# Start of Excerpted text
We can reuse something like T231067#6851675 to chown uid/gid automatically, node by node.

#!/bin/bash

set -x

change_uid() {
    # $1 new uid
    # $2 username
    if id "$2" &>/dev/null
    then
        OLD_UID=$(id -u $2)
        usermod -u $1 $2
        find / \( -path /proc -o -path /mnt -o -path /sys -o -path /dev -o -path /media \) -prune -false -o -user $OLD_UID -print0 | xargs -0 chown $1
    fi
}

change_gid() {
    # $1 new gid
    # $2 username
    if getent group $2 &>/dev/null
    then
        OLD_GID=$(getent group $2 | cut -d ":" -f 3)
        groupmod -g $1 $2
        find / \( -path /proc -o -path /mnt -o -path /sys -o -path /dev -o -path /media \) -prune -false -o -group $OLD_GID -print0  | xargs -0 chgrp $1
    fi
}

## hdfs


change_uid 916 kafka
change_gid 916 kafka

Change 743150 merged by Elukey:

[operations/puppet@production] profile::kafka::broker: allow to specify kafka uid/gid

https://gerrit.wikimedia.org/r/743150

Change 743163 merged by Elukey:

[operations/puppet@production] Move kafka test to fixed gid/uid for user kafka

https://gerrit.wikimedia.org/r/743163

The kafka-main codfw cluster is running with fixed gid/uid now, next steps:

sudo cookbook sre.hosts.reimage --os buster -t T296641 kafka-main2003
sudo cookbook sre.hosts.reimage --os buster -t T296641 kafka-main2002
sudo cookbook sre.hosts.reimage --os buster -t T296641 kafka-main2001

Cookbook cookbooks.sre.hosts.reimage was started by elukey@cumin1001 for host kafka-main2003.codfw.wmnet with OS buster

Cookbook cookbooks.sre.hosts.reimage started by elukey@cumin1001 for host kafka-main2003.codfw.wmnet with OS buster executed with errors:

  • kafka-main2003 (FAIL)
# End of Excerpted text
# Start of Data section
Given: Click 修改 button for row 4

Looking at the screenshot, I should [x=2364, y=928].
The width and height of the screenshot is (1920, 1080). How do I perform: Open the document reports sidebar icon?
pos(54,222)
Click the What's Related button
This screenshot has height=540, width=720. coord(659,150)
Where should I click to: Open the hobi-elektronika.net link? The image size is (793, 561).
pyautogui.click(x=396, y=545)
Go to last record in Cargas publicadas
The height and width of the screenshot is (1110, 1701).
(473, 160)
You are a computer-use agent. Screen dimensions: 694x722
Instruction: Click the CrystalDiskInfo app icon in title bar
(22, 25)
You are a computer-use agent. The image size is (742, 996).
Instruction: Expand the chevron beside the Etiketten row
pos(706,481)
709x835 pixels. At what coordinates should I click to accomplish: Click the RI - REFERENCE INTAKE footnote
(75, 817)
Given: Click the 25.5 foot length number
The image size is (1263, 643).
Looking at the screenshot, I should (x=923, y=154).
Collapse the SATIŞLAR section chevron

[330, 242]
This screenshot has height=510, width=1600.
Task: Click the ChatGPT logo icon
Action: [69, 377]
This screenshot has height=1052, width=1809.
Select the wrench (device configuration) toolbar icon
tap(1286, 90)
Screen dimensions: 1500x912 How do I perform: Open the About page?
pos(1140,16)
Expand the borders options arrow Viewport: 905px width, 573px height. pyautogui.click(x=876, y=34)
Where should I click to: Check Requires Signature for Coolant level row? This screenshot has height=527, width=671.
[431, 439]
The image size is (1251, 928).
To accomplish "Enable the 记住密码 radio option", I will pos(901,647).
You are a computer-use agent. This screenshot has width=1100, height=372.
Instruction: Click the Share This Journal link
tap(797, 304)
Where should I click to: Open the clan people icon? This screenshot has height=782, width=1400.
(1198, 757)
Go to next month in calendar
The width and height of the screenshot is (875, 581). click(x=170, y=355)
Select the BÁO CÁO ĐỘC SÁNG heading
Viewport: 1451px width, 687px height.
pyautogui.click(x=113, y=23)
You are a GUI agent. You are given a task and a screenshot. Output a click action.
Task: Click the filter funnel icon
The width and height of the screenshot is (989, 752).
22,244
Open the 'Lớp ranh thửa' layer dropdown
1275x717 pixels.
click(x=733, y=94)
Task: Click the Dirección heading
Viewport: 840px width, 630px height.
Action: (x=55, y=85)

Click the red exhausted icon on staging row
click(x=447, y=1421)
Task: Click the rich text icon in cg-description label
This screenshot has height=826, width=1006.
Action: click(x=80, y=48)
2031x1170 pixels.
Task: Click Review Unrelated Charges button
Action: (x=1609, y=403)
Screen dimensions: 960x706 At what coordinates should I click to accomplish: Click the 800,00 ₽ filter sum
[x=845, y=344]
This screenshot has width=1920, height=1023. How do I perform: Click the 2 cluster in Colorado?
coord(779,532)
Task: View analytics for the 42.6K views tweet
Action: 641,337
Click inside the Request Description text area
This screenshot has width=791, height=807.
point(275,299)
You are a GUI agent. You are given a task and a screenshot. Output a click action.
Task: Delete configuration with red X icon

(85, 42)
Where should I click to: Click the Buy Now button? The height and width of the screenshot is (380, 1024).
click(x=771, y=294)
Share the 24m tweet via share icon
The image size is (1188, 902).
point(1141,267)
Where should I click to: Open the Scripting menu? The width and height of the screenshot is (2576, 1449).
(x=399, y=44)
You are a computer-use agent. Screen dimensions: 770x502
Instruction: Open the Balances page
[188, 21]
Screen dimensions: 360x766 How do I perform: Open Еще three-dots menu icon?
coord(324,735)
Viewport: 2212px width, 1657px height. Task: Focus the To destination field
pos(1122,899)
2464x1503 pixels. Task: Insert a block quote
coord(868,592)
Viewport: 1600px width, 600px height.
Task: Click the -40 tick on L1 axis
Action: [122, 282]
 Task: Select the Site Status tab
# End of Data section
Tasks to complete:
A - The kafka uid/gid thread opens by proposing to reuse an existing script. According to that opening sentence, what will reusing it accomplish?
B - In the kafka uid/gid thread, which host did the reimage cookbook run with errors on?
C - Rewrite the kafka uid/gid thread's paragraph beginning "The kafka-main codfw cluster is running" and the three commands that follow it as a short list.

Solutions per task:
A - Reusing the script lets the uid/gid chown be done automatically, node by node.

B - kafka-main2003.codfw.wmnet

C -
- The kafka-main codfw cluster now runs with fixed gid/uid.
- Next, reimage kafka-main2003, kafka-main2002 and kafka-main2001, in that order, with OS buster under task T296641.